(Records for locating described items)
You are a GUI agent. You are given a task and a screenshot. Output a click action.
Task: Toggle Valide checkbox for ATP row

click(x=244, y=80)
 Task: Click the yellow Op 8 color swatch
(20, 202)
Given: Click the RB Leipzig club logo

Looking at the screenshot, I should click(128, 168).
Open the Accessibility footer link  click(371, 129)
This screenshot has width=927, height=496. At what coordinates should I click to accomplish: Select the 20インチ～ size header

Problem requirements
Render the entries as a Markdown table with the columns Row and Line, numbering each non-blank line in order and leaving out the blank lines.

The answer
| Row | Line |
|---|---|
| 1 | You are a GUI agent. You are given a task and a screenshot. Output a click action. |
| 2 | Task: Toggle Valide checkbox for ATP row |
| 3 | click(x=244, y=80) |
| 4 |  Task: Click the yellow Op 8 color swatch |
| 5 | (20, 202) |
| 6 | Given: Click the RB Leipzig club logo |
| 7 | Looking at the screenshot, I should click(128, 168). |
| 8 | Open the Accessibility footer link  click(371, 129) |
| 9 | This screenshot has width=927, height=496. At what coordinates should I click to accomplish: Select the 20インチ～ size header |